Here’s a Better Way to Identify Quality Stocks

According to new research, the annual return on a portfolio of quality stocks can be enhanced by an average of .60 percent when investors include intangible assets in their definition of quality.

Illustration by II

Illustration by II

As markets have become more volatile, investors have been increasingly drawn to quality stocks, those with stronger balance sheets and more stable earnings. Now portfolio managers from Vanguard have published research showing a way to improve the performance of the quality factor.

According to the research, the annual return on a portfolio of quality stocks can be enhanced by an average of .60 percent when investors include intangible assets in their definition of quality. Intangible assets include investments in research and development, software expenses, and costs associated with branding and human capital.

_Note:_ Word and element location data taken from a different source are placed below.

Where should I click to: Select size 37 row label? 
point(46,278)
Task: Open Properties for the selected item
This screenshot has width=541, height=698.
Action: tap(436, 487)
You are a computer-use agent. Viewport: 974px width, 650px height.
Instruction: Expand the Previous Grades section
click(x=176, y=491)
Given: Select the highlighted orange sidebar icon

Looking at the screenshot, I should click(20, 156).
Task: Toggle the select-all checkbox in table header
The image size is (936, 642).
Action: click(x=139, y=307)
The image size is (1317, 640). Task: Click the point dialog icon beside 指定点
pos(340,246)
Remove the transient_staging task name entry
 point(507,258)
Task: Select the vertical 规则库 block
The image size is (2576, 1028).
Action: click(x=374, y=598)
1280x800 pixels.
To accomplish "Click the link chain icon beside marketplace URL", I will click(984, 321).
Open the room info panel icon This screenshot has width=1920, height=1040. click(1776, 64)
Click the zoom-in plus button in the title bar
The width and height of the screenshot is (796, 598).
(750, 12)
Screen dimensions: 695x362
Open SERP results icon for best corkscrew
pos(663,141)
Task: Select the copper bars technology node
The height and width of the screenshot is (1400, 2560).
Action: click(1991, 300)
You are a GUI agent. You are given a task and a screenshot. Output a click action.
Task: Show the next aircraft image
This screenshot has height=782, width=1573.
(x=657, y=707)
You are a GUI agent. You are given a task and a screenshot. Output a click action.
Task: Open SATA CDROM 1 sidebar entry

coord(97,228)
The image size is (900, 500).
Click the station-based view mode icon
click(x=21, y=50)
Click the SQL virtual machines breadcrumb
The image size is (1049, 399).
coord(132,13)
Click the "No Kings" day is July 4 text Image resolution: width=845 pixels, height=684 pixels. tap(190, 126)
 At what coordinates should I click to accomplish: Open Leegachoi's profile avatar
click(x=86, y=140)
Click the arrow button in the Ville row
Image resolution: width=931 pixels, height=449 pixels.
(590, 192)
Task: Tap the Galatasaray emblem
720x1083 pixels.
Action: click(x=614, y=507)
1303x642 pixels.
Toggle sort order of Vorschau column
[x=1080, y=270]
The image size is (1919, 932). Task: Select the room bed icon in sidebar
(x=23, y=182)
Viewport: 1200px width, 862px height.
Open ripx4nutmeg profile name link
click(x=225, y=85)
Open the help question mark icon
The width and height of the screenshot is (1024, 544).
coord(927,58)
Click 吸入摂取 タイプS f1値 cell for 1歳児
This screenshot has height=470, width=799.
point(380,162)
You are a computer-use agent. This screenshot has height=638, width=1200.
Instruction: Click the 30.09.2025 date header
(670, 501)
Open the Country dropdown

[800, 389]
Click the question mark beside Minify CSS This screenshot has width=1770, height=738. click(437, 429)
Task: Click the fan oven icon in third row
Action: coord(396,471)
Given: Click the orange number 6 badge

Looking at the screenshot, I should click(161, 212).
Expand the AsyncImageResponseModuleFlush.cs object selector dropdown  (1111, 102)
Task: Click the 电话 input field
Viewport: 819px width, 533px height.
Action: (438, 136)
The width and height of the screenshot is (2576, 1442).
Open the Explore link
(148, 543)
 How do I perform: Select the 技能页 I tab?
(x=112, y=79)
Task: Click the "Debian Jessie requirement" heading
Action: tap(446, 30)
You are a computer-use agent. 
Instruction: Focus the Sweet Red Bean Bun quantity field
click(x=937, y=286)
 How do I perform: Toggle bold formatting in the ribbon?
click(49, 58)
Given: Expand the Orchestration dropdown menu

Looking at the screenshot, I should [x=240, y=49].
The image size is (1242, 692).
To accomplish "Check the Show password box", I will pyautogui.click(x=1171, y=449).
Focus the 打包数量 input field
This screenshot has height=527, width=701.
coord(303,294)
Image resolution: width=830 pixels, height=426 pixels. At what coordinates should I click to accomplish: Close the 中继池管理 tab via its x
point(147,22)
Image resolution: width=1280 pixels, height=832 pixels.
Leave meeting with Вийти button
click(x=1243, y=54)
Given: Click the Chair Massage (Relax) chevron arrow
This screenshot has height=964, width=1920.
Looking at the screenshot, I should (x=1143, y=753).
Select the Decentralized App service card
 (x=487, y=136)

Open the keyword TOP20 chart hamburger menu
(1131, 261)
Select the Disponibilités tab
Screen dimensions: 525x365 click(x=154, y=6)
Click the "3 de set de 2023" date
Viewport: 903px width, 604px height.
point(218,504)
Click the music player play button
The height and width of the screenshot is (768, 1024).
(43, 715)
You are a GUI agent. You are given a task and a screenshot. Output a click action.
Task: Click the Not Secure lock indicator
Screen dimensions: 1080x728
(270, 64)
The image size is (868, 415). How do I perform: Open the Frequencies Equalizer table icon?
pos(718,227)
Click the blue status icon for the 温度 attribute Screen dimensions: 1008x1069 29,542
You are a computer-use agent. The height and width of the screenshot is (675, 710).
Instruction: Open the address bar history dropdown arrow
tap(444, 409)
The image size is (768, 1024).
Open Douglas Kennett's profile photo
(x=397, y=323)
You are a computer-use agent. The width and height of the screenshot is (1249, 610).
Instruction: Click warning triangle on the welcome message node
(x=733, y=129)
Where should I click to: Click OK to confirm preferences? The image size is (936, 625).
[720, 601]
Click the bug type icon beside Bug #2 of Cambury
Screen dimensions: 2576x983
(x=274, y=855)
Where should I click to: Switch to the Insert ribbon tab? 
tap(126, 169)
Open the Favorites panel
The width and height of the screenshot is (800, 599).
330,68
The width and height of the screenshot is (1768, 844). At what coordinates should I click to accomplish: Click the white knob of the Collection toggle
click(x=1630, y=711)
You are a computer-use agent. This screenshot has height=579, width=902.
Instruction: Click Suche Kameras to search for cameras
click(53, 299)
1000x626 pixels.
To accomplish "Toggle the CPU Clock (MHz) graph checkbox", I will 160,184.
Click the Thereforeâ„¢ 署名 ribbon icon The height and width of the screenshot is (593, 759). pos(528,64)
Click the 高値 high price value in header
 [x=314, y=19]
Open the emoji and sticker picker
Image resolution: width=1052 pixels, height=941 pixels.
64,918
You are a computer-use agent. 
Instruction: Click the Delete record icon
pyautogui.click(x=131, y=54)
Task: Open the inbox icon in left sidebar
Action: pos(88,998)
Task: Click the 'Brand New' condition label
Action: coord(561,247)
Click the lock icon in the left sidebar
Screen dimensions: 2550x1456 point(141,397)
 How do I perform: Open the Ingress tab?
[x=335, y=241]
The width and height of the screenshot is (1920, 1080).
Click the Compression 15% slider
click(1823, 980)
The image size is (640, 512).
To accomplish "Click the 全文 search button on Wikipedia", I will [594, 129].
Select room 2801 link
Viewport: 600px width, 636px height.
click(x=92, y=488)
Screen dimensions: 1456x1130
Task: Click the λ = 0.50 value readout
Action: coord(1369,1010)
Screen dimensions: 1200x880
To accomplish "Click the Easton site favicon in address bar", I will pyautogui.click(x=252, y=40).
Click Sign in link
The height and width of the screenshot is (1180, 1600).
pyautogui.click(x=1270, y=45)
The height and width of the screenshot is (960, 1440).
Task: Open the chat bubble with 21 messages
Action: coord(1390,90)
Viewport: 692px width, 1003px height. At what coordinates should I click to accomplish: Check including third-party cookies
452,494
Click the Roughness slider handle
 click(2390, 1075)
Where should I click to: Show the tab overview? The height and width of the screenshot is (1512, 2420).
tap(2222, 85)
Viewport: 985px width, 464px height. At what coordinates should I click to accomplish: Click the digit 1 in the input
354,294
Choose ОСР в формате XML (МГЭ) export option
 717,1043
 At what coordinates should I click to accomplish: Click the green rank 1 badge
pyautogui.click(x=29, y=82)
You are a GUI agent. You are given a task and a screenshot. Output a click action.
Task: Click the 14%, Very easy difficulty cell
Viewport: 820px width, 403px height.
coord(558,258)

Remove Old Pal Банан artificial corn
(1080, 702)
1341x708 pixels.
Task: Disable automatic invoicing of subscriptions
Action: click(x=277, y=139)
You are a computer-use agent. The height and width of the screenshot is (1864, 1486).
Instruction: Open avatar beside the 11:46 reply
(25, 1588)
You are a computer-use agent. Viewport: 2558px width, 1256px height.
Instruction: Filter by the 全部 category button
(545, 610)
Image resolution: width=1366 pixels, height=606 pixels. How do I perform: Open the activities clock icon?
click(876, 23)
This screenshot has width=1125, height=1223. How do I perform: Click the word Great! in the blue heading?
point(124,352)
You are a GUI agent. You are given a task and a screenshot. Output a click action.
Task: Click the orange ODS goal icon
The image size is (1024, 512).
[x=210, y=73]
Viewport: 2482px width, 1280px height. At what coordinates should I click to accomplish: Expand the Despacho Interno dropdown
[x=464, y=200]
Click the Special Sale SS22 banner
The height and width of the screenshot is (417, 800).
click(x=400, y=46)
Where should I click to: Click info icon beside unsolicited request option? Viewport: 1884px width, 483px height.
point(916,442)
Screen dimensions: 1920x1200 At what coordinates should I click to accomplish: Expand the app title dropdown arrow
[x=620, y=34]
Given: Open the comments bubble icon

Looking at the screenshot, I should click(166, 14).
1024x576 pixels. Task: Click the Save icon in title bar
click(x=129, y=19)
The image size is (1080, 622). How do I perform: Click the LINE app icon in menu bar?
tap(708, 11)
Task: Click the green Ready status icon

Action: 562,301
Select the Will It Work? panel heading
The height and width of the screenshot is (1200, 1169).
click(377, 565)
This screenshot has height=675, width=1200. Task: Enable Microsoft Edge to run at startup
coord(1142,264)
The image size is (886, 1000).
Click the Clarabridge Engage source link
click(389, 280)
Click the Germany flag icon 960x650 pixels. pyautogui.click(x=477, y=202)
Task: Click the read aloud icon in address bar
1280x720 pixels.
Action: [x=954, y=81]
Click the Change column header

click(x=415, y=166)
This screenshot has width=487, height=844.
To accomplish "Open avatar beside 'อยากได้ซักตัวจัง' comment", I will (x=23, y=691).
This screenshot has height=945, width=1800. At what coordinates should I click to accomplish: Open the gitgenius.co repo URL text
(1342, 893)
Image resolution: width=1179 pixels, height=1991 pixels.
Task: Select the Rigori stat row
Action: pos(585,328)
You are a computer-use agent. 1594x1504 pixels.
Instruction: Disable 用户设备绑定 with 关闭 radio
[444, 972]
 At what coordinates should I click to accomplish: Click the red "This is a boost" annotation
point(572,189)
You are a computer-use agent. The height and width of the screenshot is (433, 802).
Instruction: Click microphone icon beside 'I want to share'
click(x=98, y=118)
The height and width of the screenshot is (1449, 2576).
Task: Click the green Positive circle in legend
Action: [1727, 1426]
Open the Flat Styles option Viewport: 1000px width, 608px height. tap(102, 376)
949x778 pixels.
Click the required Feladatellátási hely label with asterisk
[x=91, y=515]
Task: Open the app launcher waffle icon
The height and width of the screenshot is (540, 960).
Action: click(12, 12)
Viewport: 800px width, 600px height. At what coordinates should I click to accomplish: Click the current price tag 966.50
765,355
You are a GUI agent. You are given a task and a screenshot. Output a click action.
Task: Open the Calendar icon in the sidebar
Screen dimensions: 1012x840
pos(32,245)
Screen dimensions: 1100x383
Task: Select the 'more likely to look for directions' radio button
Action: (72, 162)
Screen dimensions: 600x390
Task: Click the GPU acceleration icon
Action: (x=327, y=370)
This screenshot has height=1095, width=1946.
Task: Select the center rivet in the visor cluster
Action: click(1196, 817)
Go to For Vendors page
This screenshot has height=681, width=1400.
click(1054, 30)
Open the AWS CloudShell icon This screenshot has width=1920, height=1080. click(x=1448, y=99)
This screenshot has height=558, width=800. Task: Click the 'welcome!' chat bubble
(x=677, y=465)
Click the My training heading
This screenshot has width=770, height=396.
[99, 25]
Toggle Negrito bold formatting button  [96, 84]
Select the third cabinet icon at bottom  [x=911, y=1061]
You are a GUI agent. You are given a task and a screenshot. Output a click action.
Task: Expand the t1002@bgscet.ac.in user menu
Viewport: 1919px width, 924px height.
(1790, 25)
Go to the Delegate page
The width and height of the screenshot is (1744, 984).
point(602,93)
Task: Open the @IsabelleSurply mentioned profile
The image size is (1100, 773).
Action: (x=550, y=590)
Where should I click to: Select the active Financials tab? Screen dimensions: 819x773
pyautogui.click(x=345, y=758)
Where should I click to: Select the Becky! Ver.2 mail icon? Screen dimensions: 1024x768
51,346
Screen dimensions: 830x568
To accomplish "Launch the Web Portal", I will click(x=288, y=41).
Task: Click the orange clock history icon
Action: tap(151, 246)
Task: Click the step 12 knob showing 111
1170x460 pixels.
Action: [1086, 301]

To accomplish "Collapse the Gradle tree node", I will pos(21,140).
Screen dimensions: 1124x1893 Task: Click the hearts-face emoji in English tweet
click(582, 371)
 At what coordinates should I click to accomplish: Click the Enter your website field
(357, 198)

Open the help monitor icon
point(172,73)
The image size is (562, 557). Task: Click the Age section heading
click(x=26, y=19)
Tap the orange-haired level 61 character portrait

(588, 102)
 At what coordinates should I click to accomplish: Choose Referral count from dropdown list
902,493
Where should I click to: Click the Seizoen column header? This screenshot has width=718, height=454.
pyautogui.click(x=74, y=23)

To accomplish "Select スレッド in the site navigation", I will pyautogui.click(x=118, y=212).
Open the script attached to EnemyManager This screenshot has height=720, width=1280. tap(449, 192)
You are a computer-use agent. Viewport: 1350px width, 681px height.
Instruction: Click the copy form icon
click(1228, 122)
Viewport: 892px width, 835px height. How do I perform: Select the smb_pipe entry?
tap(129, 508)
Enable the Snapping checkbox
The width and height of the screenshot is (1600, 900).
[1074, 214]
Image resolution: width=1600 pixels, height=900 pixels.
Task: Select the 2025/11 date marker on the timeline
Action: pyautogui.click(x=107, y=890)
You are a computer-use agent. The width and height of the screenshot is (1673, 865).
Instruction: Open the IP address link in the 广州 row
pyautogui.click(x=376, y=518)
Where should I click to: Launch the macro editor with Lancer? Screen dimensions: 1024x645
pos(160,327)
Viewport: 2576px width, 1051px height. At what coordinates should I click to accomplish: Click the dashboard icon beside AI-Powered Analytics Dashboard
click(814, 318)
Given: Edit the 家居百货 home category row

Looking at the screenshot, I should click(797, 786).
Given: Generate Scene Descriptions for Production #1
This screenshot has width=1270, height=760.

The definition of a quality company isn’t quite as clear-cut as those used for other popular factors, such as growth, value, and momentum, according to the paper. Some measures have been widely used to define quality companies, including low leverage, low equity dilution, and a high return on equity. Intangible assets, however, have rarely been taken into account in constructing a quality factor portfolio, but the paper said that including this measure makes sense.

“There is plenty of evidence intangible capital has become increasingly more crucial to a nation’s economic development in general and to individual success more specifically,” the authors — Mattia Bacciardi, Haifeng Wang, Jishan Mei, and Miao Yang — wrote in the paper. Intangible “assets are not easily replicated by competitors, which gives the company a competitive advantage.”

Using return data from companies in the Russell 3000 index, the researchers constructed two portfolios to study the potential impact of intangible assets. The benchmark quality portfolio, which doesn’t take intangibles into account, generated an annualized return of 13.4 percent between 1992 and 2022. Meanwhile, the other portfolio, which tilted toward companies with more intangible assets, gained 14 percent. The intangible asset portfolio also had a higher Sharpe ratio (73 percent vs. 67 percent) and a lower maximum drawdown (-10 percent vs. -13 percent) than the former.

A portfolio of stocks that includes this characteristic, “exhibits a better risk-return profile and a more desirable factor exposure.”

The researchers also found that the premium generated by intangibles is present across different industries and different time periods.

Intangible assets have also become part of the debate over the value factor, and why it underperformed for a record number of years before 2021. Now a measure of assets such as intellectual property may help identify quality companies. “Intangible capital, traditionally used to improve the value factor, has recently garnered attention by becoming a possible new addition to the quality factor.”